In Canada - Call a medical expert for health advice about negative effects. You may report unwanted effects to Health Canada at 1-866-234-2345.
Before taking acetazolamide, tell a medical expert or pharmacist in case you are allergic for it; or when you have every other allergies. This product may contain inactive ingredients, which can cause allergies or any other problems. Talk to your pharmacist for more information.
This medication mustn't be used when you have certain health conditions. Before employing this medicine, consult your physician or pharmacist if you have: adrenal gland problems (e.g., Addison's disease), low blood amounts of sodium or potassium, severe kidney disease, severe liver disease (e.g., cirrhosis), certain metabolic problems (e.g., hyperchloremic acidosis).
Before using prescription drugs, tell your medical professional or pharmacist your medical history, especially of: breathing problems (e.g., emphysema, chronic bronchitis), high numbers of calcium, dehydration, diabetes mellitus, gout, narrow-angle glaucoma, overactive thyroid (hyperthyroidism).
While prescription drugs will help you get accustomed to high altitudes and assist you to tolerate quick climbs, it wouldn't completely prevent serious altitude sickness. Symptoms of serious altitude sickness can sometimes include: severe shortness of breath, mental/mood changes (e.g., confusion, difficulty concentrating), not enough coordination/staggering walk, extreme tiredness, severe headache.
If you develop any of these symptoms, it is crucial which you descend with a lower altitude as soon as possible in order to avoid serious, possibly fatal problems.
This drug could make you dizzy or drowsy or blur up your eyes. Alcohol or marijuana will make you more dizzy or drowsy. Do not drive, use machinery, or do just about anything that needs alertness or clear vision until you can do it safely. Limit booze. Talk to a medical expert in case you are using marijuana.
To minimize dizziness and lightheadedness, wake up slowly when rising from your seated or lying position.
This drug may rarely make your blood glucose rise, which can cause or worsen diabetes. Tell your physician without delay for those who have the signs of high blood glucose like increased thirst/urination.

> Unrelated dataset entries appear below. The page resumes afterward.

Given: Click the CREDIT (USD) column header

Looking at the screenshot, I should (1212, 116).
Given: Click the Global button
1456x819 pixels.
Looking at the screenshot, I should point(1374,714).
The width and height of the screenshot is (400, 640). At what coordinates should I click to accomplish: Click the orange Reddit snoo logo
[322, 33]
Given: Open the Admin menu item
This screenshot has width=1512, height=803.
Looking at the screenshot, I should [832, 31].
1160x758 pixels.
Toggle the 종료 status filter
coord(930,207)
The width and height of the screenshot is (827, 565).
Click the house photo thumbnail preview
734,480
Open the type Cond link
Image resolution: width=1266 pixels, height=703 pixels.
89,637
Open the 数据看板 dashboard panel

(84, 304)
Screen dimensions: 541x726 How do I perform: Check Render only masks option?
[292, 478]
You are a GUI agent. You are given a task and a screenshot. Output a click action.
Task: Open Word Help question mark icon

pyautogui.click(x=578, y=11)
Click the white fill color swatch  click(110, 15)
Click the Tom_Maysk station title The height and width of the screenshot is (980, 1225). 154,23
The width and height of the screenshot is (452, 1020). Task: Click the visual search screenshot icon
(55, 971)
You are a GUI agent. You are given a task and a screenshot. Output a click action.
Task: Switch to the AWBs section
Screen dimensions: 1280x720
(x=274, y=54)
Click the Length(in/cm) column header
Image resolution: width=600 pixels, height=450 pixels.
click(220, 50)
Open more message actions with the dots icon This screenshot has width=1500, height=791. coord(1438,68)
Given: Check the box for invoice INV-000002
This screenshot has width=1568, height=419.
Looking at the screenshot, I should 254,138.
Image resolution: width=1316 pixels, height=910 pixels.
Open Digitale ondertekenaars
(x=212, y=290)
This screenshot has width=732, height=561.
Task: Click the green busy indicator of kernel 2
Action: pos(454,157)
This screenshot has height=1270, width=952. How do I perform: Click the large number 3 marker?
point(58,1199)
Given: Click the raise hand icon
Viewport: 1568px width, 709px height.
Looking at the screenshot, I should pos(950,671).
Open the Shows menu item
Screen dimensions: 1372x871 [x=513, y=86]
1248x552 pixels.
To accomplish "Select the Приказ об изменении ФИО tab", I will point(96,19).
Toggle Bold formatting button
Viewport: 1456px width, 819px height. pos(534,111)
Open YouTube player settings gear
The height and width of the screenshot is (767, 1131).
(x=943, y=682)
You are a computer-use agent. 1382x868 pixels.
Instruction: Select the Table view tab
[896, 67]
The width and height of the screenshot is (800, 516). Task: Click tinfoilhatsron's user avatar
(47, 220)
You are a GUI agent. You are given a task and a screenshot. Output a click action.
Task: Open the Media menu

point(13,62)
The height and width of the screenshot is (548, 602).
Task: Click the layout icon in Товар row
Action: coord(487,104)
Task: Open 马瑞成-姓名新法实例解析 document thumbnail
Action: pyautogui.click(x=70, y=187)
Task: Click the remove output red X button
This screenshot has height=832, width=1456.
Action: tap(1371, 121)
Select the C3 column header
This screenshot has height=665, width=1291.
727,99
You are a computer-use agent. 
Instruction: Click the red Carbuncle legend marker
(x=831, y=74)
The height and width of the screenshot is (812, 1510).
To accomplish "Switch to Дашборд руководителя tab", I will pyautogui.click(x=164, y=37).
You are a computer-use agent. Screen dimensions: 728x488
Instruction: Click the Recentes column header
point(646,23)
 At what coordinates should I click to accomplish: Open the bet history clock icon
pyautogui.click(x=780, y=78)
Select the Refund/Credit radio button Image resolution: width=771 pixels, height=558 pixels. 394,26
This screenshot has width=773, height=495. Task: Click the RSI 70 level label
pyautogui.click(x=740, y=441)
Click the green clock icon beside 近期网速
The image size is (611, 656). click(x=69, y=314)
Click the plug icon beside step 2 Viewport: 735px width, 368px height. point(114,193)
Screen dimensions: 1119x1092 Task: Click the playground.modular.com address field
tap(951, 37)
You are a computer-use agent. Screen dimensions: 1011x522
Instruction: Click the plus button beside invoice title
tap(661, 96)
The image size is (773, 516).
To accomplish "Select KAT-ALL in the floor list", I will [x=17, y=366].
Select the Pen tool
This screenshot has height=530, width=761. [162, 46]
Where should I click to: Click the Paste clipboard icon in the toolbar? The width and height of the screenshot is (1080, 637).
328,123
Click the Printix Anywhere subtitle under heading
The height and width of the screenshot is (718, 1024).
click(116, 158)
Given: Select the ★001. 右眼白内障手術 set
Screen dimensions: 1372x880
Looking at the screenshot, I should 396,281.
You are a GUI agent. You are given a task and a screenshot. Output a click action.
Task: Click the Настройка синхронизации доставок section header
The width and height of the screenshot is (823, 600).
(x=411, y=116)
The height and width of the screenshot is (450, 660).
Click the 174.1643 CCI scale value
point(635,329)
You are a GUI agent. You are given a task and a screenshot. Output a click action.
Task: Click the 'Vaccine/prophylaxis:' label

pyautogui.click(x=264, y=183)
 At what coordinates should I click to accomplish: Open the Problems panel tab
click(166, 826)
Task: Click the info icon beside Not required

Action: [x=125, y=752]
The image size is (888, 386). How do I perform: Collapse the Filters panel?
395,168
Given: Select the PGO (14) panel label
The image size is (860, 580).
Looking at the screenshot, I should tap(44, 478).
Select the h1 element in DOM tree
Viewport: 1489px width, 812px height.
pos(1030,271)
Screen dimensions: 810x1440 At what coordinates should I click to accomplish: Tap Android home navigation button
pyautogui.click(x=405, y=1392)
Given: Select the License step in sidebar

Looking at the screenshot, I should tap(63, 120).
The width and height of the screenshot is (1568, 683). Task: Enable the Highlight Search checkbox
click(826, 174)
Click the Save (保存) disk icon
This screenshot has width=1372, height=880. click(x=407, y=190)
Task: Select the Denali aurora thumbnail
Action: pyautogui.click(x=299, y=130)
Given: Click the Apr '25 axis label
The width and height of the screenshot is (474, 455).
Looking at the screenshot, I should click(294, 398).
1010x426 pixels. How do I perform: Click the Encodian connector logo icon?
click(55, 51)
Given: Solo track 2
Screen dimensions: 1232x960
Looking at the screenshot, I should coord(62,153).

If you already have diabetes, look at your blood sugar levels regularly as directed and share the final results with your doctor. This medication can also lessen your blood sugar levels. Symptoms of low blood sugar levels include sudden sweating, shaking, fast heartbeat, hunger, blurred vision, dizziness or tingling hands/feet. It is really a good habit to carry glucose tablets or gel to help remedy low blood glucose levels. If you don't have these reliable varieties of glucose, rapidly lift up your blood glucose levels when you eat a fast source of sugar like table sugar, honey, or candy, or by drinking a glass of orange juice or non-diet soda. Tell your medical professional without delay regarding the reaction and the usage of this system. To help prevent low blood glucose, eat meals over a regular schedule, and don't skip meals.
This medication may make you more sensitive towards the sun. Limit your time and efforts inside sun. Avoid tanning booths and sunlamps. Use sunscreen and wear protective clothing when outdoors. Tell your doctor immediately if you get sunburned or have skin blisters/redness.
This medication should not be employed in children less than 12 since it may affect normal growth.
This medication needs to be used in combination with caution in the elderly because they could possibly be more sensitive to its unwanted effects, especially low potassium or sodium levels.
This medication needs to be used while pregnant as long as clearly needed. Discuss the risks and benefits with your doctor.
This medication passes into breast milk but isn't likely to harm a nursing infant. Consult a medical expert before breast-feeding.
Airmail: 2-3 business weeks
EMS: 3-8 business days
Airmail: 2-3 weeks, EMS: 3-8 business days.